Doch der Druck zur Geschlossenheit der eigenen Reihen war so irrational stark, dass unbedingt eine eigene Kanzlermehrheit her musste. Eine Abstimmung mit den Stimmen der politischen Gegner war denn doch nicht ausreichend, um das angestrebte Bild der totalen Geschlossenheit der eigenen Fraktionen nach außen zu transportieren. Man könnte fast von einer Art des demokratischen Stalinismus sprechen.

In der Regel kommt denn auch wirklich das heraus, was dabei herauskommen soll - vor allem wenn bei den ersten Probeabstimmungen noch nicht das Richtige herauskommen ist.

Dann nämlich werden zwischen den Abstimmungen den abweichenden Abgeordneten so lange und so energisch die üblichen Dosierungen von Zuckerbrot und Peitsche verabreicht, bis sie endlich so abstimmen, wie es von ihnen verlangt wird.

Nur ganz selten geht das auch mal schief, wie bei der Wahl des schleswig-holsteinischen Ministerpräsidenten im März 2005, als die amtierende Ministerpräsidenten Heide Simonis von der SPD sich viermal zur Wahl stellte, in Probeabstimmungen stets genügend Stimmen bekam, aber am Ende dennoch nicht gewählt wurde.

Die Abgeordneten verstehen ihre Fraktion nach einer Formulierung des ehemaligen SPD-Politikers Hans Apel auch heute noch meist als eine "Gesinnungsgemeinschaft"1 - als Vereinigung von Leuten mit den gleichen oder wenigstens ähnlichen Überzeugungen.

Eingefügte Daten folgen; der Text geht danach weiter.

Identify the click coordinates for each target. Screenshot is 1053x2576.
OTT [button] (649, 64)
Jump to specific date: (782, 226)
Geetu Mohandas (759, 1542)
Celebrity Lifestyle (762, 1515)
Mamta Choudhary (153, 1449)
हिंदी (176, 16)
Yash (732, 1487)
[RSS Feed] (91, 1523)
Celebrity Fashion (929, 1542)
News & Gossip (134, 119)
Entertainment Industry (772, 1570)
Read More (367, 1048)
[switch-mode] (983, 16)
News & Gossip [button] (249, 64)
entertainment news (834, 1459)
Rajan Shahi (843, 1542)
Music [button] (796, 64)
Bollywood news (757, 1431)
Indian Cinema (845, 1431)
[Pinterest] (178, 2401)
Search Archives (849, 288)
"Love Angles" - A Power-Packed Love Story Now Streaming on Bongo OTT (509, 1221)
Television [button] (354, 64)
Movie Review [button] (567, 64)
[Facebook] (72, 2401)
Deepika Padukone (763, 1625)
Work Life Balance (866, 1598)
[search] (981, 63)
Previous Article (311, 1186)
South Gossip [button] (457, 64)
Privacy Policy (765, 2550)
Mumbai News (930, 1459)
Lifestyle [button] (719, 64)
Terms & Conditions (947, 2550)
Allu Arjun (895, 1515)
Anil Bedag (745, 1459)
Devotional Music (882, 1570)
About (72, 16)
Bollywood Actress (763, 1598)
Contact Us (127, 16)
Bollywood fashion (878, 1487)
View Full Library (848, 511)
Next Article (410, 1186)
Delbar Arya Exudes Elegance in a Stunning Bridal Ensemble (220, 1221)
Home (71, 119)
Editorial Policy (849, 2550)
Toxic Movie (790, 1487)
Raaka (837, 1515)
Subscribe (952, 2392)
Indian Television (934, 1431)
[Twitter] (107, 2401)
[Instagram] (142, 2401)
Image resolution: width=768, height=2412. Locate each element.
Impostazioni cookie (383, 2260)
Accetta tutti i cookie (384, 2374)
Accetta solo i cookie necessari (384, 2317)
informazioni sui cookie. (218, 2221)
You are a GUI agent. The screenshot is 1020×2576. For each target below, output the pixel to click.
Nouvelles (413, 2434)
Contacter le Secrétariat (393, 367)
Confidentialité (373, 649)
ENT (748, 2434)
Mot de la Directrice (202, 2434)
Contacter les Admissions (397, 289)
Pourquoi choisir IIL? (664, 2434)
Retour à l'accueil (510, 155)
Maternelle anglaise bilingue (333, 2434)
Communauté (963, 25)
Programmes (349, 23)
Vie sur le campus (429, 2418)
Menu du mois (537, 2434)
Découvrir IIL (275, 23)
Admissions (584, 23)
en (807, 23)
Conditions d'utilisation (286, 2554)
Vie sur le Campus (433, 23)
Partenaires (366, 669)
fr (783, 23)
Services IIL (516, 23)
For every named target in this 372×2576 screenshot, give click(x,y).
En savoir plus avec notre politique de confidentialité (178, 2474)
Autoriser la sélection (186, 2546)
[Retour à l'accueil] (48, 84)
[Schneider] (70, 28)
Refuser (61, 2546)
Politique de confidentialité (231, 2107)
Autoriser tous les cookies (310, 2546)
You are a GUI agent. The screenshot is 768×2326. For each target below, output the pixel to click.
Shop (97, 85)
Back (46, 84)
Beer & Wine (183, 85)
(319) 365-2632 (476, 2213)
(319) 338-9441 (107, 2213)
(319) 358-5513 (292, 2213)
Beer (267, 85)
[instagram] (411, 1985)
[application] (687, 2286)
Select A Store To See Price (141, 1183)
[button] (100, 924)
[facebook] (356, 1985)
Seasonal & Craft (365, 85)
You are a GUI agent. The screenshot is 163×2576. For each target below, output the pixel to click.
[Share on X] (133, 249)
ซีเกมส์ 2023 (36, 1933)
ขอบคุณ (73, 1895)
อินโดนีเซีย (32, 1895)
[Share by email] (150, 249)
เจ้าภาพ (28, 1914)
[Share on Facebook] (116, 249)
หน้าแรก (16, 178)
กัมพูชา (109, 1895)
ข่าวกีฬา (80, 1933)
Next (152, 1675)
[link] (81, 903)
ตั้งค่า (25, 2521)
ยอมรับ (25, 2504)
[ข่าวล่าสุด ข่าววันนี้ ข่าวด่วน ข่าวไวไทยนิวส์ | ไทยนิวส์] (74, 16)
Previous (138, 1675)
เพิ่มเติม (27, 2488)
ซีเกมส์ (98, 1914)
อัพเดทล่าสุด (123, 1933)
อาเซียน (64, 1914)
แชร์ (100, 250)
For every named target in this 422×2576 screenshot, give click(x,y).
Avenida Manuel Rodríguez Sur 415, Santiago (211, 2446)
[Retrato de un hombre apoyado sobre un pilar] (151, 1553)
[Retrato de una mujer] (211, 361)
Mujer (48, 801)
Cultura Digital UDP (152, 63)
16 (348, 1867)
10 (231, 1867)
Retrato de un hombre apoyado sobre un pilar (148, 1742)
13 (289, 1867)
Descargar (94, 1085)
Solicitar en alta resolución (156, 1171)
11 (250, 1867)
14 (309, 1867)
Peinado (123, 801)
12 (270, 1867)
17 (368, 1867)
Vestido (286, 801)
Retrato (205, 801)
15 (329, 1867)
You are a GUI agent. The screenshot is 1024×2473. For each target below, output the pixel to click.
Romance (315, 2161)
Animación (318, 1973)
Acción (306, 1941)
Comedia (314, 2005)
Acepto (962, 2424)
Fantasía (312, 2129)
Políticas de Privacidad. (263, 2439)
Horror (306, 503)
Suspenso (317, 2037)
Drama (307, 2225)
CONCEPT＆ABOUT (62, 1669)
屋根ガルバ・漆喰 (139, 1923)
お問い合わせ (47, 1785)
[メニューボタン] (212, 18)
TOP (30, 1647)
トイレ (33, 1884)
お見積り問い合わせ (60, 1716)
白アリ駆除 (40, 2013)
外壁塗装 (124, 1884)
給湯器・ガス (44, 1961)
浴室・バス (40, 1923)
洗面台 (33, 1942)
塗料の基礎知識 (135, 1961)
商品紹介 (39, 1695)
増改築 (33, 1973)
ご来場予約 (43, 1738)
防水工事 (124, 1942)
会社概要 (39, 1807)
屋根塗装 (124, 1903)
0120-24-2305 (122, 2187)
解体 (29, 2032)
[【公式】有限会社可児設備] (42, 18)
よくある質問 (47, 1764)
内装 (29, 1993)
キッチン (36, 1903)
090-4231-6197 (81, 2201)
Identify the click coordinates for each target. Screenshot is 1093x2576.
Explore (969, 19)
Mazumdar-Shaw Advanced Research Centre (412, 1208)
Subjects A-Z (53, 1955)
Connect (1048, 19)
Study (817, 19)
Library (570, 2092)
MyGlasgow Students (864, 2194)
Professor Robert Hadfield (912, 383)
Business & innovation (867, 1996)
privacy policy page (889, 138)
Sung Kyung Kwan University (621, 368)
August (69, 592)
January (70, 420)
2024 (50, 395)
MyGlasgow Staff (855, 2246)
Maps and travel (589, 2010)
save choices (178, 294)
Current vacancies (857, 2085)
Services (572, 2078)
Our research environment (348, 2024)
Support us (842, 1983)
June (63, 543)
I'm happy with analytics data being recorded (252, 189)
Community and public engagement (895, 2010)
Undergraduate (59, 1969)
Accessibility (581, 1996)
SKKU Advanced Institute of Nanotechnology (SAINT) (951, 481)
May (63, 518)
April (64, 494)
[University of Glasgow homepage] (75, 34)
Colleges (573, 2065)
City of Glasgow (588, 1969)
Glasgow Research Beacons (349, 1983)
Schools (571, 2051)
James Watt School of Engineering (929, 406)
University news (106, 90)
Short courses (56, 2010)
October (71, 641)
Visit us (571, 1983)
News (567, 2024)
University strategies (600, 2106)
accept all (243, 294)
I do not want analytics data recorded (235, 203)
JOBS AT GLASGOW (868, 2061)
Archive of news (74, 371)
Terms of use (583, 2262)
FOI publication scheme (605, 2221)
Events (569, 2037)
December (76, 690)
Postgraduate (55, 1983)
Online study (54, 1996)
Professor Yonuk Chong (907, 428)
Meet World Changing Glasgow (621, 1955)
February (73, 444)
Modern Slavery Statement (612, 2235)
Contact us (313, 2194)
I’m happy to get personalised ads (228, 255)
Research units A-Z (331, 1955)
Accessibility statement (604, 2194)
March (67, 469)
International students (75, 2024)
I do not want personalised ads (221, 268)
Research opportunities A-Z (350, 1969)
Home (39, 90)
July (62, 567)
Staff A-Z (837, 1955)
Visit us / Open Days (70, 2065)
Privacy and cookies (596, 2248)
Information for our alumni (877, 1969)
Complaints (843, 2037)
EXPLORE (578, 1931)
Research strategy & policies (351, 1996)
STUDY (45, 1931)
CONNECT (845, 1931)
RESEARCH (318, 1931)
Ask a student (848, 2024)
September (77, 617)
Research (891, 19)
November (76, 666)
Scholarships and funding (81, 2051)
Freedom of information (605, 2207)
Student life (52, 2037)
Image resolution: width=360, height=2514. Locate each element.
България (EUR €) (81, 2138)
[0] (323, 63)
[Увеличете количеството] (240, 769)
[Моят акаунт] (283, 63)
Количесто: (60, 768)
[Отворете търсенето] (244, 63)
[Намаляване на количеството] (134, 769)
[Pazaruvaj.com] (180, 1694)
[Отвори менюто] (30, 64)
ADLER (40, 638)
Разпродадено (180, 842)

Das mag erklären, weshalb sie sich freiwillig den Entscheidungen ihrer Fraktionen unterwerfen. Aber es weist zugleich auf ein Dilemma hin: Um zu erreichen, dass Abgeordnete widerstandslos und ungeprüft den Entscheidungen der eigenen Fraktionsspitze folgen, braucht man keine kompetenten und erst recht keine unabhängigen Abgeordneten. Da reicht es völlig hin, wenn man einen gehorsamen Parteisoldaten hat, der brav alles abnickt, was man ihm vorsetzt. Und das ist nun einmal die einzige Qualifikation eines Parlamentariers, die wirklich gebraucht wird. Er muss spuren.